There’s some skepticism about major labels getting involved at the root core of the industry. Where some developers put music in their game because it increases the artistic quality of the product, others simply use it to promote their title, which is why Jason Derulo was dismally employed to introduce Just Dance 3 to consumers at last year’s international gaming conference, E3. But when it’s done right, these games help sketch out the music taste of gamers, which is especially helpful for the hardcore elite who refuse to leave their console each time there’s an opportunity to gain double XP when playing online.
I discovered some of my favourite bands through games like Tony Hawk’s, Dave Mirra Freestyle BMX and GTA. Listening to AFI’s All Hallows EP takes me back to playing Tony Hawk’s Pro Skater 3, completing the Foundry level on 100% for the first time. Most recently, the tragic passing of Dave Mirra saw me taking to YouTube playlists as I repeatedly played “What I Got” by Sublime.
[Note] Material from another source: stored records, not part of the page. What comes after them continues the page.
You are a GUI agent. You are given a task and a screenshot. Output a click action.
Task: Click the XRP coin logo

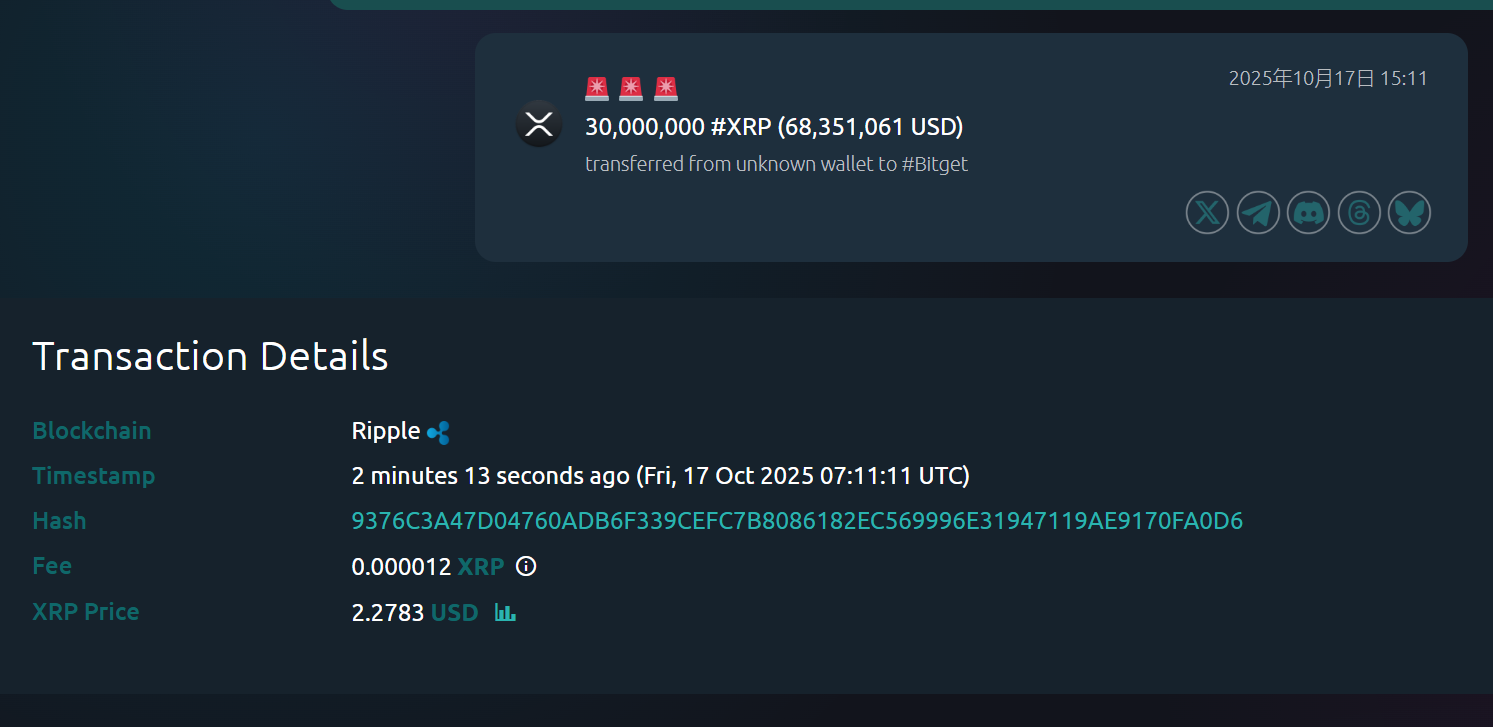[x=539, y=125]
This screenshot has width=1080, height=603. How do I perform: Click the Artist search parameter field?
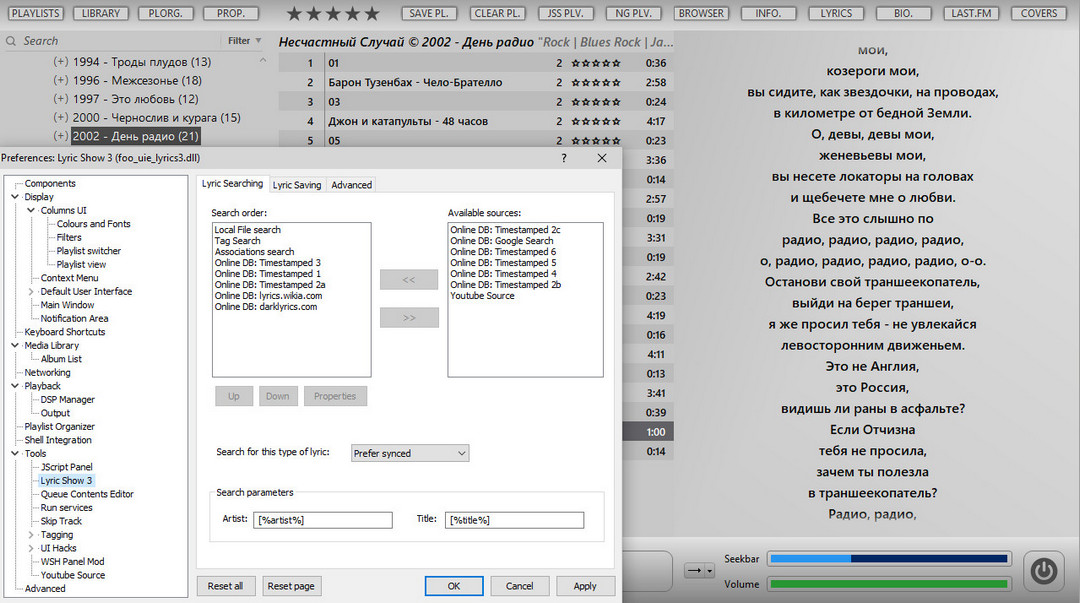point(324,520)
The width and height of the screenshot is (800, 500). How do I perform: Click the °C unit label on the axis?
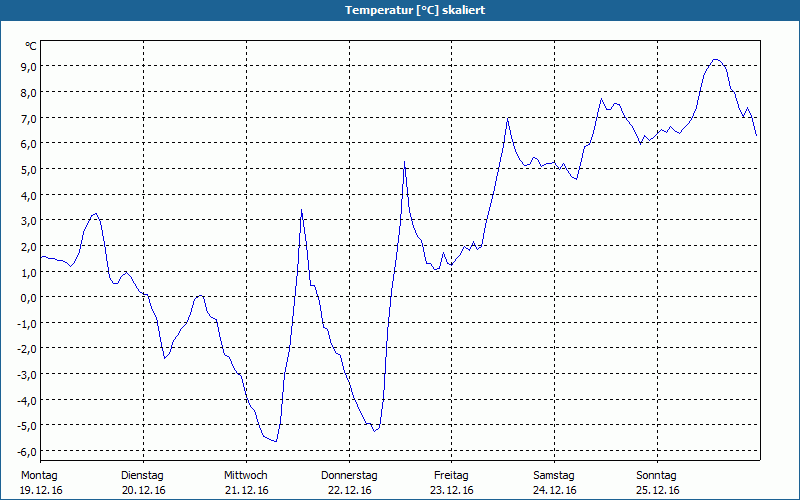tap(31, 46)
When I heard the news, it felt like a huge blow had been dealt to my childhood. I spent a portion of my life playing Dave Mirra Freestyle BMX, and owe my discovery of bands such as Pennywise, Sublime and Deftones to the game, as well as countless others.
The influence of these soundtracks hasn’t just affected gamers, either. In a way, these games have the power to shape the music tastes of a generation, and birth entirely new sounds through their influence. From grime to hip-hop, you can’t count the number of musicians who cite Playstation’s Music 2000 as their gateway into production. Bands such as The Reign of Kindo and BadBadNotGood are covering their favorite video game tracks, too. And increasingly, there are tours celebrating the music of video games like Pokemon, where full orchestras play the tracks out live.
Basically, the future relationship for video games and music is so bright it makes me feel kinda nauseous. Games bring music into our life; with them, my music library would probably be a near empty vessel, containing the one David Bryne song that came packaged with my copy of Windows 98. And as all PC gamers know, that would be a terrible place to be.